Canderous courut vers l'atelier du vaisseau. Là, il ouvrit en grand le placard secret où se trouvaient ses armes. Il empoigna fermement son blaster lourd, confiant son fusil à impulsions au docteur Lohrn, et se remplit les poches de grenades. Il n'avait pas l'intention de laisser à la Reine Na'toth la moindre chance. Il lança à Dankin un paquetage contenant un jeu de carreaux explosifs.

- Tout le monde est prêt ? Eve, ouvre la trappe !

La rampe d'accès s'abaissa. Le mercenaire fut le premier à descendre, blaster lourd en avant, prêt à s'en servir. Il n'y avait personne, cependant. Toujours autant de panique dans le ciel, mais rien sur la piste d'atterrissage.

- Alors, y a quelque chose ?

- Pas le moindre petit cafard. Je m'attendais à une légion de Krakraï…

Dankin descendit à son tour sur la piste. Tous sens en alerte, il jetait de brefs coups d'œil aux alentours. Soudain, il perçut quelque chose sur sa gauche. Il se retourna juste à temps pour voir une mite géante planer vers lui. Il la renvoya d'un coup de crosse, et la maintint en joue, comme Canderous. Tous deux s'apprêtaient à réduire la créature en bouillie, mais celle-ci ne se redressa pas. Peu à peu, elle cessa de bouger. Ezra rejoignit les deux guerriers.

- Que se passe-t-il ?

- Regarde.

La carcasse luisante de la créature se mit à scintiller, de plus en plus fort. Peu à peu, elle se désagrégea, tomba en poussière, une poussière dorée qui se dispersa et s'envola dans le ciel. Canderous fronça les sourcils.

- Tiens ? Qu'est-ce que ça signifie, encore ?
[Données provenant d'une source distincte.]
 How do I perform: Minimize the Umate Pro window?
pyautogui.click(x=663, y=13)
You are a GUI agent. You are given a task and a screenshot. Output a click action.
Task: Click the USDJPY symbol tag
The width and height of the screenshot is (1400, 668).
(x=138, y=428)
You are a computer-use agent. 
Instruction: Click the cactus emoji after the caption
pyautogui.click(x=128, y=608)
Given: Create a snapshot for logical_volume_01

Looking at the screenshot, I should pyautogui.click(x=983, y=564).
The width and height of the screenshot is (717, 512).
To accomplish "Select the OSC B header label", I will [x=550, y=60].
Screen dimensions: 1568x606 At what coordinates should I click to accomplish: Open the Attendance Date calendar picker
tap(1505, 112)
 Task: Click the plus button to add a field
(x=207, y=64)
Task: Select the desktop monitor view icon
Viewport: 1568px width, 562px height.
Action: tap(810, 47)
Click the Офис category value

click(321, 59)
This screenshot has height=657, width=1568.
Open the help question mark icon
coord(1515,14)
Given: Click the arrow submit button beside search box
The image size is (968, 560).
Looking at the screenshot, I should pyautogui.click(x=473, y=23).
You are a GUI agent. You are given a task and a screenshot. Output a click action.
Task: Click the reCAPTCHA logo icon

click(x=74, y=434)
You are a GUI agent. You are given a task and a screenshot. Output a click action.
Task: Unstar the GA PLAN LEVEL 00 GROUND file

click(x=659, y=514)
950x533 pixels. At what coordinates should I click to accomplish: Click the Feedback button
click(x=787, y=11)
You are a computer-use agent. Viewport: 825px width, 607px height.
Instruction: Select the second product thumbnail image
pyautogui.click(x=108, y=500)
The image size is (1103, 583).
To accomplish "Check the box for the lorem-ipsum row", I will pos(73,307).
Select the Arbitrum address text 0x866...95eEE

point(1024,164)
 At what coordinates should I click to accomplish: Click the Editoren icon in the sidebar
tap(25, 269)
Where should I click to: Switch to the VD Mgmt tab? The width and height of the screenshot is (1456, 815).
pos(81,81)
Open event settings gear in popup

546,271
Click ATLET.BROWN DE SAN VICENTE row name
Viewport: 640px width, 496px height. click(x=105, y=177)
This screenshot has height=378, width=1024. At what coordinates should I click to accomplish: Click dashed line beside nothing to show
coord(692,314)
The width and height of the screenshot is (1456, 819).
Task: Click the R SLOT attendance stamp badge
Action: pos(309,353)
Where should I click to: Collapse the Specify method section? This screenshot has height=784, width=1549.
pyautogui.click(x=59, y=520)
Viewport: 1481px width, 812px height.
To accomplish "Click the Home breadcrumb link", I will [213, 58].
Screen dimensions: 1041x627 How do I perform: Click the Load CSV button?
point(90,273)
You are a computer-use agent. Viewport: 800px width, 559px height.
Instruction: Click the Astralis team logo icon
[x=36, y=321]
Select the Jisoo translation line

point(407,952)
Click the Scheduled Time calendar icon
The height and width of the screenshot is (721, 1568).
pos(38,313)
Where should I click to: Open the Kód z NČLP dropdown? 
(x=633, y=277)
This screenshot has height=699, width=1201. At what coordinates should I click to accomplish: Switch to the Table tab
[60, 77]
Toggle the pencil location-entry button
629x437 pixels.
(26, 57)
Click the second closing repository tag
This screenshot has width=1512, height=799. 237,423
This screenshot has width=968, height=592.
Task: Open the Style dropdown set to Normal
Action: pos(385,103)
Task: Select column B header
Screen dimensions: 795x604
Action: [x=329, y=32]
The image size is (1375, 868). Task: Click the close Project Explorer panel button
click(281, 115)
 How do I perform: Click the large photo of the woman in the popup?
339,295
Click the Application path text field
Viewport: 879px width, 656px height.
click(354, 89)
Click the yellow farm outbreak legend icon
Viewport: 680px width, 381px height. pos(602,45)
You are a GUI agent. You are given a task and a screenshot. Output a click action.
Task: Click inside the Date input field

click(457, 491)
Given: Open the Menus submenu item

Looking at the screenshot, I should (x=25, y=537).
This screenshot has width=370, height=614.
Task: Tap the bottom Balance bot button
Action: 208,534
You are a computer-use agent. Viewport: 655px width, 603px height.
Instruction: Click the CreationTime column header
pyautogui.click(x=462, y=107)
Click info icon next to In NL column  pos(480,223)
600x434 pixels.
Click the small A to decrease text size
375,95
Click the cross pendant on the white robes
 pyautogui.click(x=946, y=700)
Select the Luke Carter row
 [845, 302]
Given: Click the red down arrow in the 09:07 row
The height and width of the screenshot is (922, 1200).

- Jusqu'à présent, ils ne disparaissaient pas comme ça !

Le docteur Lohrn se tourna vers Liryl, accompagnée de Chi'ta.

- Ma Dame, avez-vous une explication ?

- Non. Je dois avouer que je ne comprends pas, cette fois.

Un cri terrible retentit au-dessus d'eux. Un Krakraï volant à l'aide de deux longues ailes membraneuses percuta l'une des parois du bâtiment, et s'écrasa sur l'asphalte. Un dernier râle d'agonie, et l'hybride d'insecte s'immobilisa, puis se transforma à son tour en poussière dorée.

- On ne relâche pas l'attention, marmonna le Mandalorien.

Ezra n'eut aucun mal à pirater le panneau de sécurité de la porte menant dans la tour. Le petit groupe entra.

On n'entendait que le hurlement lointain d'une alarme, et un message préenregistré invitant à évacuer. Canderous remarqua d'un regard en coin un panneau indiquant les différentes directions à prendre.

- On essaie le bureau du Conseil ?

- D'accord.

Quelques minutes de pas prudents dans les couloirs richement décorés plus tard, Canderous enfonça la porte d'un coup de pied. Ils étaient arrivés dans un grand bureau circulaire, dont les parois étaient transparentes. La vue était magnifique, si l'on ne tenait pas compte des nuées d'insectes géants. Dame Liryl eut les larmes aux yeux devant ce tableau.

- Chi'ta ne dit rien, mais j'imagine qu'elle ressent toute la détresse de ce peuple.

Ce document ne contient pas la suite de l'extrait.